|
Description
|
Due to a change in the implementation of userland mutexes introduced
by CR 6296770 in snv_69 and KU 137111-01, objects of type mutex_t and
pthread_mutex_t must start at 8-byte aligned addresses. If this
requirement is not satisfied, an application on Solaris/SPARC will
fail with a SEGV with a call stack similar to the following:
[1] *_atomic_cas_64(0x141f2c, 0x0, 0xff000000, 0x1651, 0xff000000, 0x466d90)
[2] set_lock_byte64(0x0, 0x1651, 0xff000000, 0x0, 0xfec82a00, 0x0)
[3] fast_process_lock(0x141f24, 0x0, 0x1, 0x1, 0x0, 0xfeae5780)
...
or similar callstacks containing the functions mutex_trylock_process.
The first argument to fast_process_lock above is the mutex,
and it is only 4-byte aligned, not 8-byte aligned. Failures are also
likely on Solaris/x86. The failure mode would not be a SEGV,
because x86 allows unaligned accesses, but unaligned accesses are
not guaranteed to be atomic, so the mutex may become inconsistent,
causing unpredictable failures. The failures only occur when
using inter-process mutexes (eg, type USYNC_PROCESS or
PTHREAD_PROCESS_SHARED)
Note that the mutex_t and pthread_mutex_t structures have long been
defined to require 8-byte alignment. They contain a upad64_t member,
which contains a double, even for 32-bit applications. The natural
alignment of a double is 8 bytes, and structures must be aligned
according to their strictest member, per the SPARC Compliance
Definition 2.4. Applications which create merely 4-byte aligned
mutexes are technically non-compliant. However, previously the
mutex implementation only performed 4-byte accesses, so unaligned
mutexes worked. The new implementation performed 8-byte atomic
operations, which fail for unaligned mutexes, so non-compliant
applications now fail.

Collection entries
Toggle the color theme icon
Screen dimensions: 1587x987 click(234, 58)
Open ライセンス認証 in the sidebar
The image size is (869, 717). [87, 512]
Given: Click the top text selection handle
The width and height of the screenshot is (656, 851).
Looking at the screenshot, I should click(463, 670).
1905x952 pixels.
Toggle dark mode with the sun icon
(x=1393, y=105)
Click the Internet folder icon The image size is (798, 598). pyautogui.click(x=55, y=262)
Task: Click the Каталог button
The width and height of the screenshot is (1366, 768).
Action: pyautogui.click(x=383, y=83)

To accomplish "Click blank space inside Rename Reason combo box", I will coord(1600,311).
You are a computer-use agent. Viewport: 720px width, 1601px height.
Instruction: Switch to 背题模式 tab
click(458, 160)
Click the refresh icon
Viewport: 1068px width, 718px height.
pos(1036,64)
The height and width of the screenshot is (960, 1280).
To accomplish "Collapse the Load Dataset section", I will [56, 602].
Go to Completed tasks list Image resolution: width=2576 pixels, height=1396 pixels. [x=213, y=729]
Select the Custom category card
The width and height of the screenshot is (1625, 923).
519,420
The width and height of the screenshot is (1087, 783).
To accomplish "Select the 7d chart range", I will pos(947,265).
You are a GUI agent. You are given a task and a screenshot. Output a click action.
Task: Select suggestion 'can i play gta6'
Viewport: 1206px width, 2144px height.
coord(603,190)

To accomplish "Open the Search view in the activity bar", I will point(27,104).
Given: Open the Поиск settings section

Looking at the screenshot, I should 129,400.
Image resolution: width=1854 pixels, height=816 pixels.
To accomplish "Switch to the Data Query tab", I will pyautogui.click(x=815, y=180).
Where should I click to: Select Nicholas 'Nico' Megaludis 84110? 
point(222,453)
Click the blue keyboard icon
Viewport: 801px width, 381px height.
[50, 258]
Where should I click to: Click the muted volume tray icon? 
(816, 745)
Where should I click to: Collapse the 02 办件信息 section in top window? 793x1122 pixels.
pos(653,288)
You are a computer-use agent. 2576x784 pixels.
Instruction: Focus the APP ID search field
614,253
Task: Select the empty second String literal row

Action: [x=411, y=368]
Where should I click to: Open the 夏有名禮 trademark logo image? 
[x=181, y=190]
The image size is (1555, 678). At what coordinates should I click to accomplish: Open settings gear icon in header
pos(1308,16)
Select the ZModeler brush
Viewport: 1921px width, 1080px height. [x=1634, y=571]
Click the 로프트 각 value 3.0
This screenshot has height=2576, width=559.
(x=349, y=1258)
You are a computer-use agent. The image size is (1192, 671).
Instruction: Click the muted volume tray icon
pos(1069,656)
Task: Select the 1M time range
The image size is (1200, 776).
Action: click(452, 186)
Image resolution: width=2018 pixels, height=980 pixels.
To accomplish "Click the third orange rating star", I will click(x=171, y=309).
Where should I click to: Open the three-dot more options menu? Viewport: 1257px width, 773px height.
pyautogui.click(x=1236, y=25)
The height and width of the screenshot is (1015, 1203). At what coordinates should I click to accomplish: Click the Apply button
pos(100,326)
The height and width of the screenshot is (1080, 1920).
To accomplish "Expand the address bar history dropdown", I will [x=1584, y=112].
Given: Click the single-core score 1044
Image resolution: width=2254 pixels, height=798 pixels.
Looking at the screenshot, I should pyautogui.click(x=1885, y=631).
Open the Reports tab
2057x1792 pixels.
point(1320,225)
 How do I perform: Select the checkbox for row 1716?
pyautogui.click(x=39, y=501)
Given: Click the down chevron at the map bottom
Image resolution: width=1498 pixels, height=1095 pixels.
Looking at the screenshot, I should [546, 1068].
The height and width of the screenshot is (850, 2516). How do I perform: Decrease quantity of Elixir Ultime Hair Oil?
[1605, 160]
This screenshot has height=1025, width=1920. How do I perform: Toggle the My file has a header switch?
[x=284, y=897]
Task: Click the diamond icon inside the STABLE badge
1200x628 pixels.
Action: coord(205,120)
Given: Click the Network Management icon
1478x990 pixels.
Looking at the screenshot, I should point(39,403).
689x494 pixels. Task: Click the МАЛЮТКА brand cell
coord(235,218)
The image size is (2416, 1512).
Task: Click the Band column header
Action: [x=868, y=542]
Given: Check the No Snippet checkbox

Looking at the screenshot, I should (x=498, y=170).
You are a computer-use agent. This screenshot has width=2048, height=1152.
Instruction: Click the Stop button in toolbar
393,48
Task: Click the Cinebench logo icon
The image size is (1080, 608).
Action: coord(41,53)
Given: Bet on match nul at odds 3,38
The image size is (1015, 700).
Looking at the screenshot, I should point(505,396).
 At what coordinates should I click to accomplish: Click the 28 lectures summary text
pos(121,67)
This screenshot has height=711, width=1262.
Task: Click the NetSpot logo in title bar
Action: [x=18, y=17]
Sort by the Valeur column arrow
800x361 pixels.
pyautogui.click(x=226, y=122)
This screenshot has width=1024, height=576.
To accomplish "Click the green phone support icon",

**Set tasks:**
**1)** Using the mutex alignment description above, say whether each statement agrees with it: (a) On Solaris/x86, misaligned mutexes cause a SEGV. (b) The failures happen only with inter-process mutexes. (c) The earlier mutex implementation performed 8-byte accesses. For each, answer yes or no and quote the deciding words.
**2)** Write a continuation of the mutex alignment description above, picking up after its final sentence.

**Task-by-task answers:**
**1)**
(a) No: "The failure mode would not be a SEGV, because x86 allows unaligned accesses"
(b) Yes: "The failures only occur when using inter-process mutexes (eg, type USYNC_PROCESS or PTHREAD_PROCESS_SHARED)"
(c) No: "previously the mutex implementation only performed 4-byte accesses"

**2)**
Compilers recognize the 8-byte requirement that is implicit
in the definition of mutex_t, so statically defined variables
and stack variables are aligned properly. malloc and related
allocators return 8-byte aligned addresses, so structures that
are dynamically allocated using these routines are also safe.
However, if an application performs address arithmetic before
assigning addresses to mutexes or to structures containing mutexes,
or if an application implements its own allocation routine,
then such applications will fail if they only guarantee
4-byte alignment in their assigned addresses.
|
|
Work Around
|
If the problem is an application-specific general-purpose allocation
function, then interpose a new allocation on top of the deficient
allocator using the LD_PRELOAD trick. The new routine should round
up the requested size by 4 bytes, call the original routine, test the
returned pointer, and increment it by 4 if it is only 4-byte
aligned.
If the problem is address arithmetic, there is no easy workaround,
aside from fixing the application to guarantee 8-byte alignment and
become compliant.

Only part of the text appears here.